The scathing criticism of CQC by the Health Committee in its annual report will come as no surprise to the sector. Last year, providers were scratching their heads wondering why so much time and effort was being invested in re-registering providers who were already providing services. The idea, of course, was nonsense. In practice, it was always obvious that only a handful of providers would be refused registration as refusing a large number of registrations would have been a logistical impossibility for commissioners. Whilst thousands of man-hours were spent on the charade, CQC was unable to commit its resources to what really mattered – inspecting services and concentrating enforcement on the small proportion of poor providers. The result has had disastrous consequences for vulnerable service users who were not adequately protected by the regulator.
CQC blamed the plummeting number of inspections over the last year on the new registration system, though it provided no evidence that it asked for more resources or that it had advised the Department that re-registration would be onerous and unnecessary. In fact, it is unthinkable that CQC’s predecessor organisations did not have a dominant role in drafting the Health and Social Care Bill and agreed the re-registration process.
What is so frustrating for the sector, is not only that re-registration was not a good idea, but that it was so obviously a bad idea. Commentators, providers and their representative bodies were screaming as much from the rooftops and their views were simply ignored.
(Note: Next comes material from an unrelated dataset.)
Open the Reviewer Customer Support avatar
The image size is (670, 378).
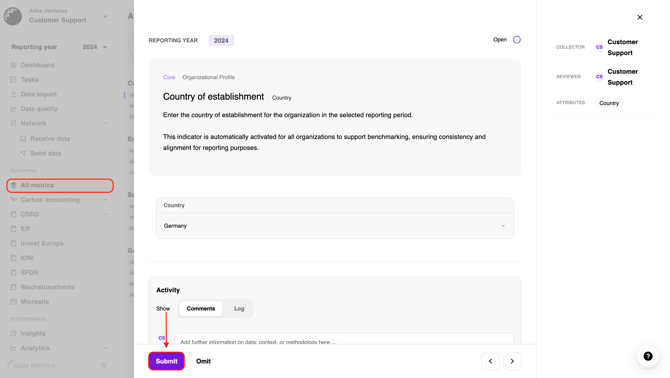(599, 76)
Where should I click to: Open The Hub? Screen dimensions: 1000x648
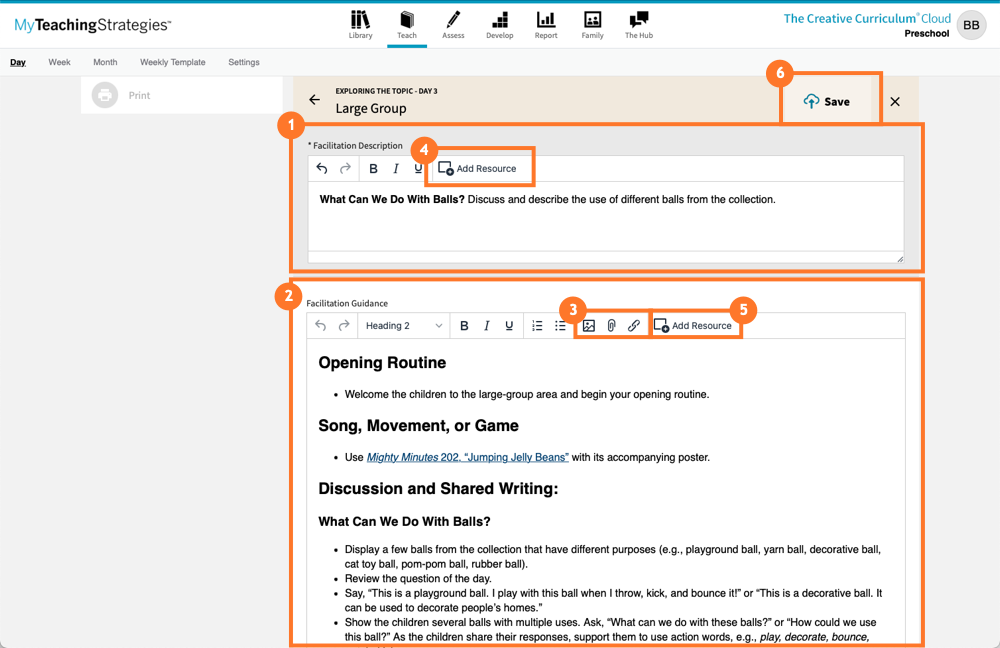pos(638,25)
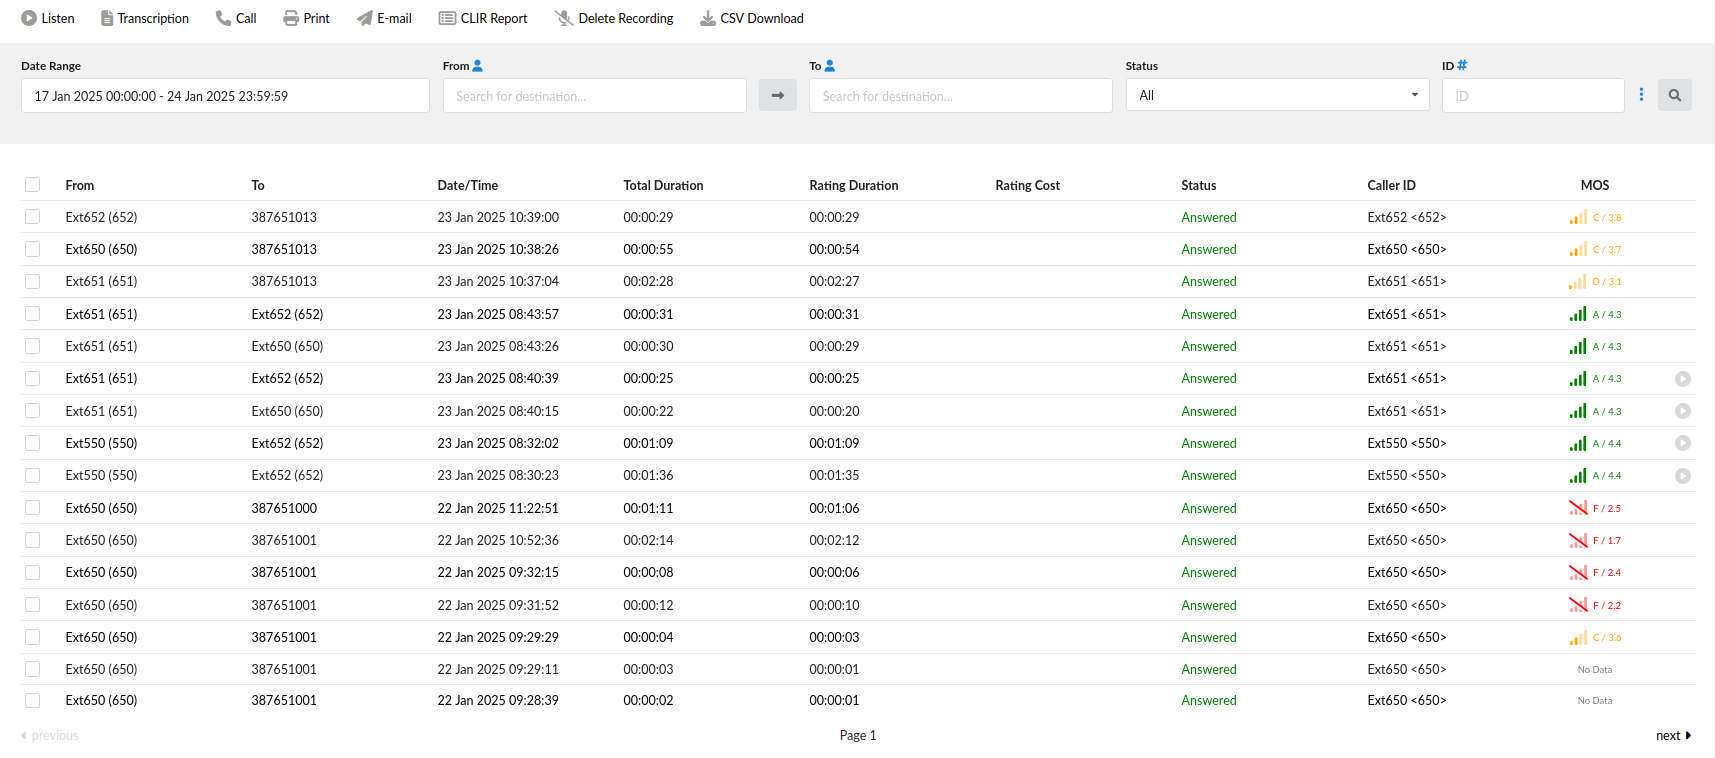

The same goes for other decisions CQC makes. The star rating system was flawed but rather than addressing those flaws, CQC decided to ‘sponsor’ an excellence scheme to be run by a third party, plainly breaching a general public law prohibition against delegating powers in this way. The consultation document it produced about the scheme was so ill-thought out that responses to it, especially the well-considered response from the Royal College of Nursing, made CQC look amateurish in the extreme. Following the Health Committee’s report, the idea has finally died a death.
It is in the area of self-assessment that the regulator’s bad judgment is most extreme. The historical background to self-assessment was in regulation by the Healthcare Commission. The problem with self-assessment is that it creates a moral hazard. A moral hazard is a situation where people or organisations are incentivised to act in a way which is contrary to be the public good and are able to do so because of imperfect flows of information.
In the case of self-assessment, the regulator has an imperfect view of the quality of a provider if it fails to fully inspect it. Under those circumstances, a provider has an incentive to overstate its degree of compliance and hoodwink the regulator and other stakeholders that use that information.
That problem is, once again, obvious. Ask any person on the street which assessment of a care home is likely to more favourable; the assessment of an independent regulatory or the assessment of the care home itself and you’d be likely to get some funny looks; obviously the care home will give itself a better assessment.
I attended a conference on patient safety a few years ago where a policy officer from the Healthcare Commission explained how the new system of self-assessment was working. I asked whether the Commission had attempted to validate the Trust’s self-assessment through its own independent assessment. As it turned out, the Healthcare Commission had conducted random reviews of its own and its own assessments were less favourable than the self-assessments of the Trust. The Healthcare Commission officer attributed the difference to teething problems, and predicted that the difference would narrow in time. That analysis was obviously flawed. The true cause of the difference between the outcomes of self-assessment and independent assessment is that self-assessment is like asking pupils to award themselves their own grades.
Mid-Staffordshire was a direct consequence of that fundamental flaw in methodology.
Underlying the failures of CQC and its predecessor was the willingness of the senior manager to kow-tow to political will; political concern about the burden of regulation as regards the Healthcare Commission, and falling public spending in the case of CQC. This was very much a case of the tail wagging the dog. Had Cynthia Bower written to the Department explaining that a burdensome re-registration process and falling budgets were threatening the capacity of CQC to protect service users, it is unthinkable that a solution would not have been found.
Providers understand that the sector needs regulation. The problem is that bad regulation means that low quality, low cost provision is able to crowd out good quality. The inevitable result is harm to vulnerable people.
Following the Health Committee’s report, let’s hope that CQC can begin to avoid making so many obvious mistakes. It stands the best possible chance if it really begins to listen.